You can choose to download updates during the installation process or save them for later. Also, at this step you can choose to install MP3, Flash, and other important licensed software. This is done because the software to support MP3 playback and other formats requires separate license agreements and can’t be included by default. I recommend checking this option, as the software is free and supports many popular media formats and some important devices, like WiFi drivers. Make your decision and choose “Continue.”
Step 5 – Format Disk and Install Ubuntu Linux
This next step is important. Data loss can occur if you are not careful! In Image 3, you will see the last screen before the installation process starts. For a standard installation, choose “Erase disk and install Ubuntu,” which will format the PC’s hard drive, deleting all of its contents. A pop-up message will ask you to confirm which drive partition will be erased. Do not press “Continue” unless you are certain this is the right drive to format. If you are sure, click “Continue” to start the installation. If you are unsure, choose “Something else” and specify the partition to format.
Step 6 – Specify Time Zone, Language, and Keyboard Layout
Next, you’ll need to choose your time zone and keyboard language.
Step 7 – Create Your User Account
In this step you’ll set up your User Account. Provide your name, a name for your PC, a username and a password. Choose “Continue” to start the installation process.
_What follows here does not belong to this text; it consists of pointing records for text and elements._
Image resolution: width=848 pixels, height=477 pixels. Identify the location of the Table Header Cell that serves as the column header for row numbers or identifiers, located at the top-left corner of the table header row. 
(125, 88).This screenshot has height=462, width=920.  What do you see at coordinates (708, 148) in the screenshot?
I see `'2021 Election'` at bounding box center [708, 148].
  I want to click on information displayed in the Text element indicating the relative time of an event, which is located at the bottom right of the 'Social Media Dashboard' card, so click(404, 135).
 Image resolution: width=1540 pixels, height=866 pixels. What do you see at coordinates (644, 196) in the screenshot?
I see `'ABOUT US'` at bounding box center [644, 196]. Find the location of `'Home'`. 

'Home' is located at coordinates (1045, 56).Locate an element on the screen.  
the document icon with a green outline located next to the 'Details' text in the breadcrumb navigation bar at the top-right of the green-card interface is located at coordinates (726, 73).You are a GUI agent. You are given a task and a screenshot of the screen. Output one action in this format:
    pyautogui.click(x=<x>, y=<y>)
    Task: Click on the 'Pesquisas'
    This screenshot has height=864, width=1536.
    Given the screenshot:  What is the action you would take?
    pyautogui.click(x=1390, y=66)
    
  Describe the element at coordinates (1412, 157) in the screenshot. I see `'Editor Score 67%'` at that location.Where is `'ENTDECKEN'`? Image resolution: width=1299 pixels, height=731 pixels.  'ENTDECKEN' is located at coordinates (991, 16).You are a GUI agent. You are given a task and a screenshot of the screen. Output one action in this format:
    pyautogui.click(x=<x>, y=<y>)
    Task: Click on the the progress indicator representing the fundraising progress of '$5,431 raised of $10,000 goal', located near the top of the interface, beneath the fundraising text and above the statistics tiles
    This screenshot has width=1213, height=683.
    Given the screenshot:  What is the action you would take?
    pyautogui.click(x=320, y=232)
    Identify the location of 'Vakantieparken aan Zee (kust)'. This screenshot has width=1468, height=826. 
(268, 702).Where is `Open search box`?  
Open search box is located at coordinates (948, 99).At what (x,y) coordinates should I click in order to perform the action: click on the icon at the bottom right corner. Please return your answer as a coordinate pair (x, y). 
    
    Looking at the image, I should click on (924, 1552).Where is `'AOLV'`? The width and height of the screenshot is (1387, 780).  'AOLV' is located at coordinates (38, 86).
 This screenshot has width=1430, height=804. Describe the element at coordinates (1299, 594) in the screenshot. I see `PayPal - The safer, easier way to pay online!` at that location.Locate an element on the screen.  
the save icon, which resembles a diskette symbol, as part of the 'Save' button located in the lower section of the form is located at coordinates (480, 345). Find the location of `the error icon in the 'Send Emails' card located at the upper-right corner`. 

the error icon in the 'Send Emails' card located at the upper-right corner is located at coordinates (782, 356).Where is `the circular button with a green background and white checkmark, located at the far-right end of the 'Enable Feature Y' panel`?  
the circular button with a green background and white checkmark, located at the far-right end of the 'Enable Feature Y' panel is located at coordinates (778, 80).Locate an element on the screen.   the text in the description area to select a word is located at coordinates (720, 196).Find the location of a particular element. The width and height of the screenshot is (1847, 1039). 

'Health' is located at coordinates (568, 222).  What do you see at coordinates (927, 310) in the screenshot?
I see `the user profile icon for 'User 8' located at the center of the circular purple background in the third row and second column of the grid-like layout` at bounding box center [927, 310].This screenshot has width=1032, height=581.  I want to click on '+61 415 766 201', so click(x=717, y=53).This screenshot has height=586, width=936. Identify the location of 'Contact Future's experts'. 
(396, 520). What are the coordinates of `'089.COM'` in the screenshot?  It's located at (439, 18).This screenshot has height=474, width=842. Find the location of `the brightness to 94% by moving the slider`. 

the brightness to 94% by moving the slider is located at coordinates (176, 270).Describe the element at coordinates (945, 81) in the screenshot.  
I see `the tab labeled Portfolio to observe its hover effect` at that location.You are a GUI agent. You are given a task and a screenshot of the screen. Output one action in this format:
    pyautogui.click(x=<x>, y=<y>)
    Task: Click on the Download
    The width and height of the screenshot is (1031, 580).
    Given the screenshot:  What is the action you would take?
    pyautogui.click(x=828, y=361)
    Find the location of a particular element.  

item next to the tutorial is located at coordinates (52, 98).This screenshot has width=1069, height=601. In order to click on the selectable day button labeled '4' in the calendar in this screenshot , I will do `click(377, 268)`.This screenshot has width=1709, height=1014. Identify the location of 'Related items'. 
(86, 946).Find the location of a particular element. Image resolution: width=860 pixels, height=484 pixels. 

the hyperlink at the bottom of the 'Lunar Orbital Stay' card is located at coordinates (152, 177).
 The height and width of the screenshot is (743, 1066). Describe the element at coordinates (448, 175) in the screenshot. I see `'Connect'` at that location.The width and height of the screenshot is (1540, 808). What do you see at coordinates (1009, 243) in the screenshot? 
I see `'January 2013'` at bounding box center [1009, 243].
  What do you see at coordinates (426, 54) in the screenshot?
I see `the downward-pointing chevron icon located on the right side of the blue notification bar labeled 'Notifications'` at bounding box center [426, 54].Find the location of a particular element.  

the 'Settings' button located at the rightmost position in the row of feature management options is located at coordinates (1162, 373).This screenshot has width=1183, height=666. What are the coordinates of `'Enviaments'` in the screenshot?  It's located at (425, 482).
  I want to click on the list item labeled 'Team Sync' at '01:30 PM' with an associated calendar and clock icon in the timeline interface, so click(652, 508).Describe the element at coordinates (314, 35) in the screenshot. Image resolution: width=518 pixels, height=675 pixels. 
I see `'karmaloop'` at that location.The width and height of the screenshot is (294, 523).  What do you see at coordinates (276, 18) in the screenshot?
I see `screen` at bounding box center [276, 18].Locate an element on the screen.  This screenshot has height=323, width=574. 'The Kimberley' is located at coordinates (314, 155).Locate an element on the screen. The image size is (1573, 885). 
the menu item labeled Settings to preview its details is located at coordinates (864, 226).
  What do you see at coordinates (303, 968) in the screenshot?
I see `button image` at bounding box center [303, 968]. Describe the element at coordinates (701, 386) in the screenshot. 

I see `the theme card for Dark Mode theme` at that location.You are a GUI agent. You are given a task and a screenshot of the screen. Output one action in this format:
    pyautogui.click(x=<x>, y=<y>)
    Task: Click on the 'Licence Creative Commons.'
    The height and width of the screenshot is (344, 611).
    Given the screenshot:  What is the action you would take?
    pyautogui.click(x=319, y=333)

Step 8 – The Installation Begins
Once you’re at this step, all you need is a little patience and your new PC will be ready. Ubuntu will install (Image 8), which can take a while. Once it’s finished, you’ll be prompted to restart your PC (Image 9). Be sure to remove your USB drive after the restart and revert your BIOS boot order changes.
Step 9 – Run Ubuntu Linux
Once your PC reboots, you’ll be greeted with the Ubuntu login screen.
Provide your password and you’ll see the Ubuntu desktop.